EXERCISE TASK A: Return the passage of the print die description from "FIG. 3 schematically" up to and including "and bubble jet resistors 250.".

● ● ● ● ● ● ●

FIG. 3 schematically illustrates an example print die 220. Print die 220 may be utilized to eject drops of liquid onto a structure or substrate. In one implementation, print die 220 ejects liquid ink. In other implementations, print die 220 may eject other types of liquid. Print die 220 comprises fire pulse generator 28, bubble jet resistor counter 30 and pulse width adjuster 32, described above, fire pulse generator 240 and bubble jet resistors 250.

Bubble jet resistors 250 comprise sets of electrically conductive resistors adjacent to liquid fillable chambers so as to create a bubble to eject fluid through corresponding nozzle openings. In one implementation, bubble jet resistors 250 are arranged in columns along a liquid slot that supplies liquid to the liquid fillable chambers adjacent the bubble jet resistors 250. In other implementations, bubble jet resistors 250 may have other arrangements.

In operation, print die 220 receives the example fire pulse group 44. As described above, bubble jet resistor counter 30 counts the number of bubble jet resistors to be fired pursuant to fire pulse group 44. Fire pulse width adjuster 32 determines whether an adjustment should be made to the fire pulse of the default fire pulse train 36 based upon the number of bubble jet resistors to be fired. In one implementation in which multiple different levels of adjustment are available, fire pulse width adjuster 32 determines the extent of the adjustment that should be made based upon the number of bubble jet resistors to be fired. The determination of whether an adjustment should be made and possibly the determined extent of the adjustment is transmitted to fire pulse generator 28. Fire pulse generator 28 carries out the adjustment of the fire pulse by maintaining a first edge of the fire pulse relative to a precursor pulse while adjusting a second edge of the fire pulse relative to the precursor pulse. The adjusted fire pulse train 56 controls the supply of electrical current to bubble jet resistors 250, the electrical current being supplied in the form of electrical pulses having times and durations based upon the signals of fire pulse train 56.

● ● ● ● ● ● ●

EXERCISE TASK B: Switch "chart legend" to "chart key" in the listing lines running from the line with "You are a GUI" through the end of the listing, changing nothing else. Give back only those lines, with the pictures left out.

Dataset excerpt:
● ● ● ● ● ● ●

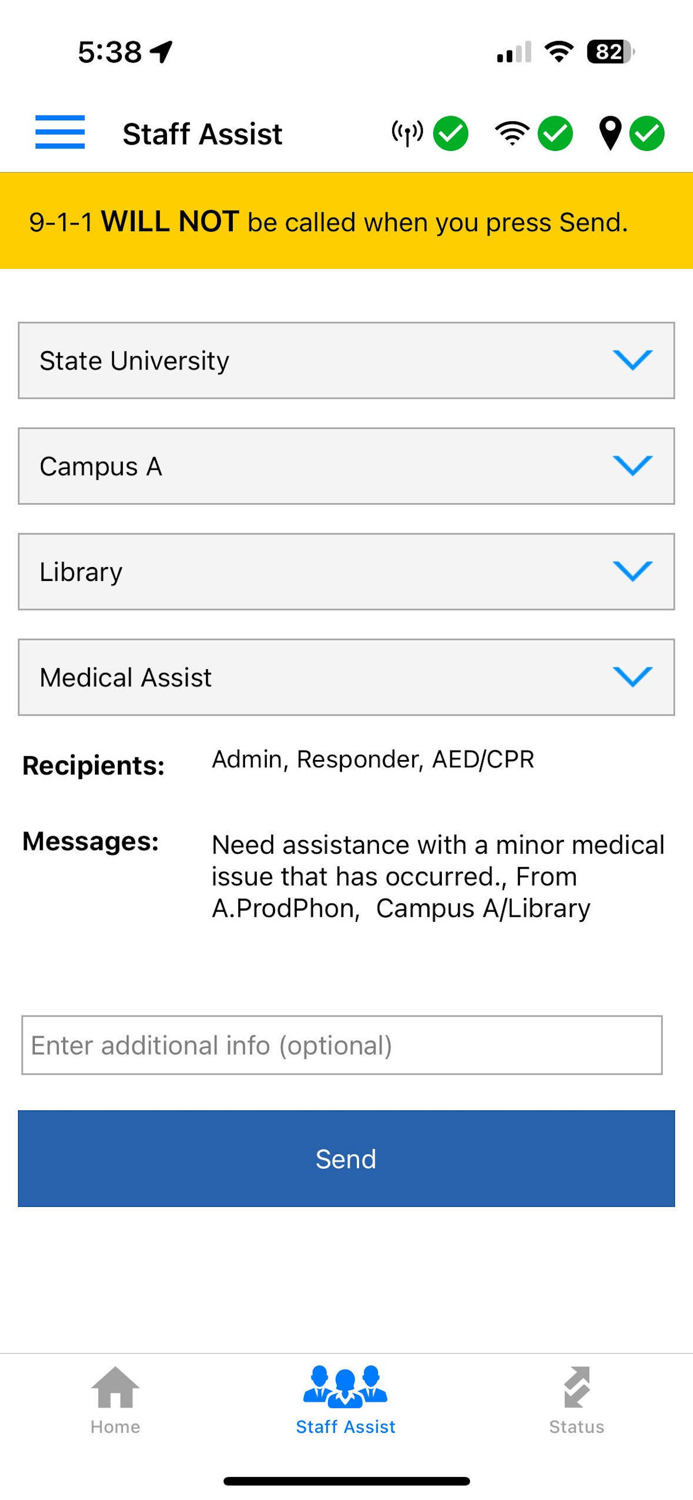693x1500 pixels.
Task: Tap the location pin status icon
Action: [610, 133]
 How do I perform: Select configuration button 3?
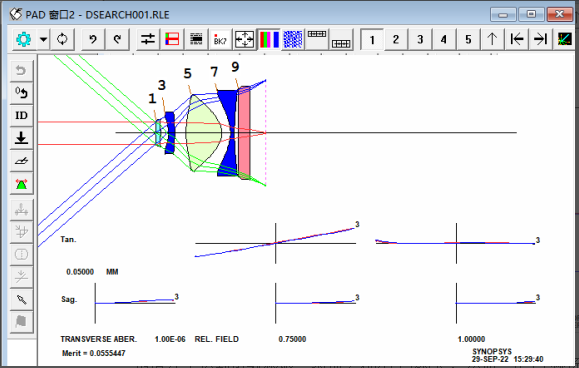[420, 39]
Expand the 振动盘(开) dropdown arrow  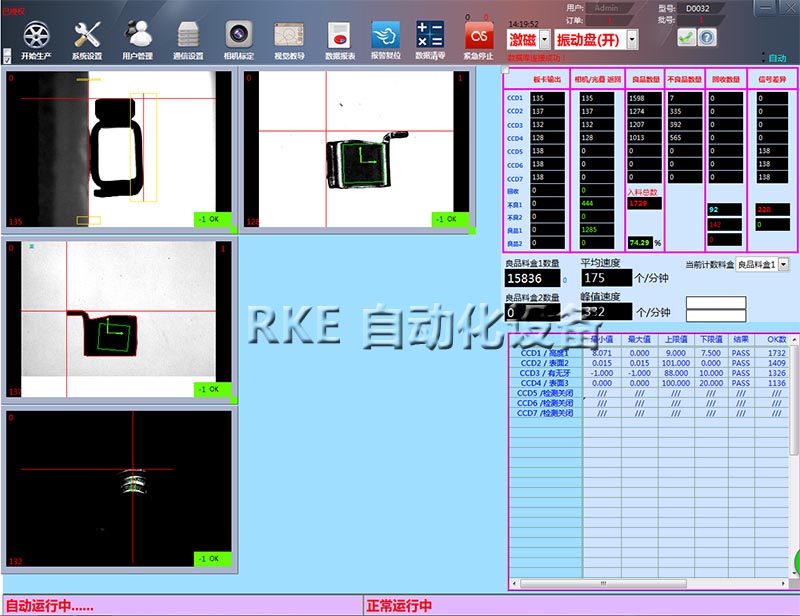pyautogui.click(x=632, y=40)
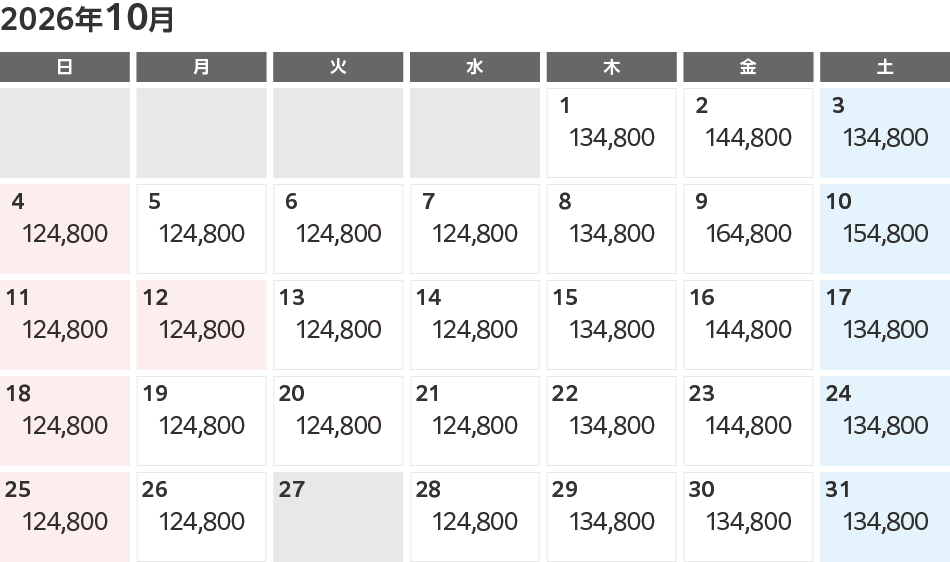The image size is (950, 562).
Task: Select the unavailable October 27 cell
Action: [x=338, y=516]
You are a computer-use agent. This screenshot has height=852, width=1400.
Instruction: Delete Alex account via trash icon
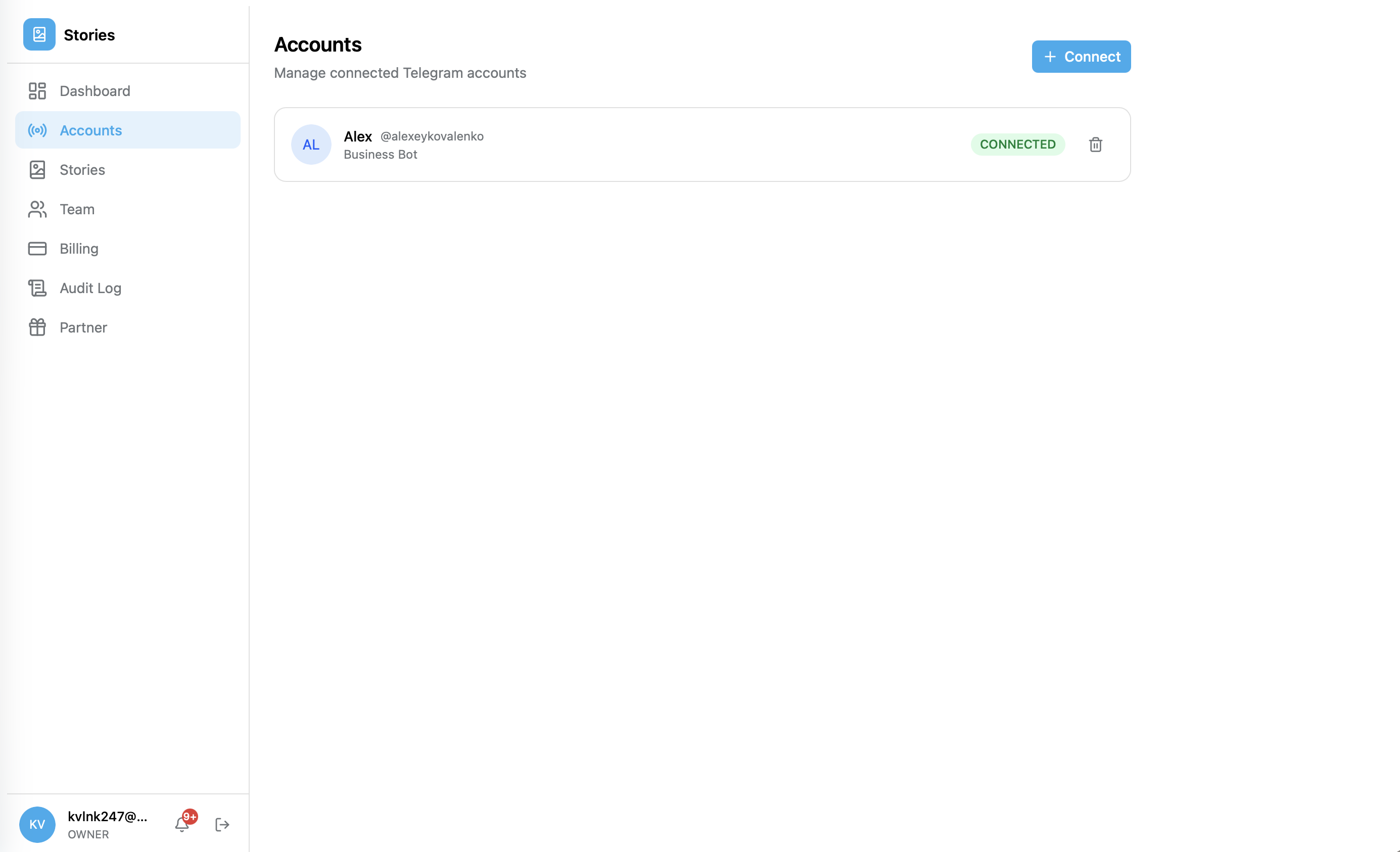point(1095,145)

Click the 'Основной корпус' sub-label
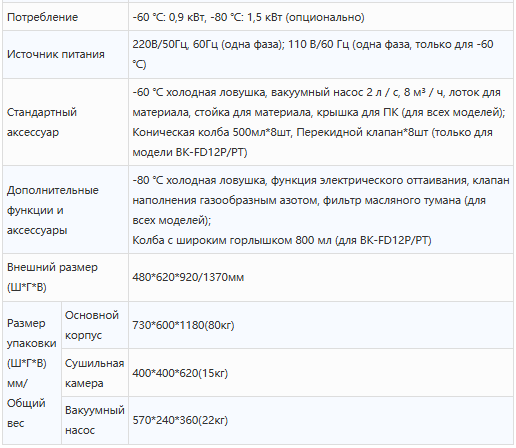click(x=92, y=325)
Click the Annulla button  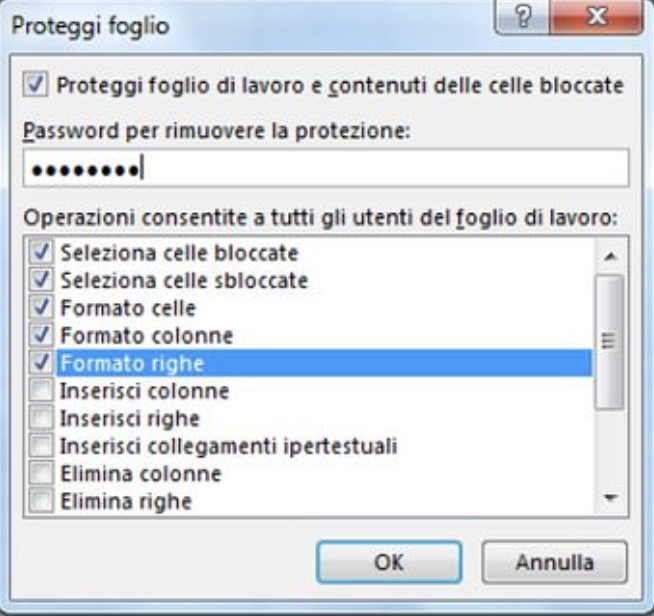coord(554,562)
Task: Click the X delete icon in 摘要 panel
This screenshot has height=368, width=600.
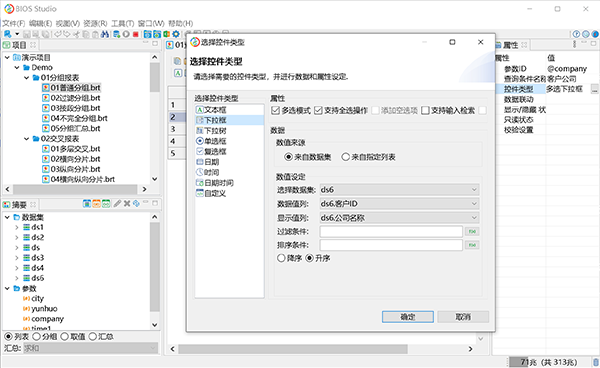Action: pos(127,204)
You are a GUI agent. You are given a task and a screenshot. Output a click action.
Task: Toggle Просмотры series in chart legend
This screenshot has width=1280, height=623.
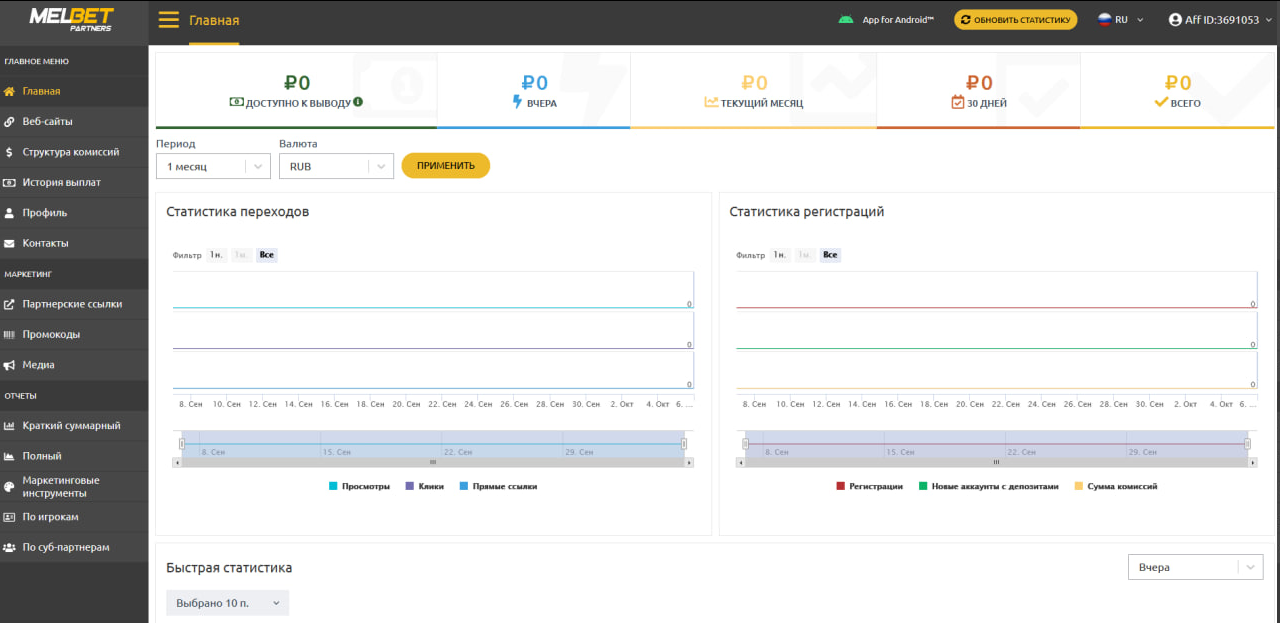[x=359, y=486]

● ● ● ● ● ● ●

COMPLETE OUTPUT A:
FIG. 3 schematically illustrates an example print die 220. Print die 220 may be utilized to eject drops of liquid onto a structure or substrate. In one implementation, print die 220 ejects liquid ink. In other implementations, print die 220 may eject other types of liquid. Print die 220 comprises fire pulse generator 28, bubble jet resistor counter 30 and pulse width adjuster 32, described above, fire pulse generator 240 and bubble jet resistors 250.

COMPLETE OUTPUT B:
You are a GUI agent. You are given a task and a screenshot. Output a click action.
Task: Toggle Просмотры series in chart key
This screenshot has width=1280, height=623.
[x=359, y=486]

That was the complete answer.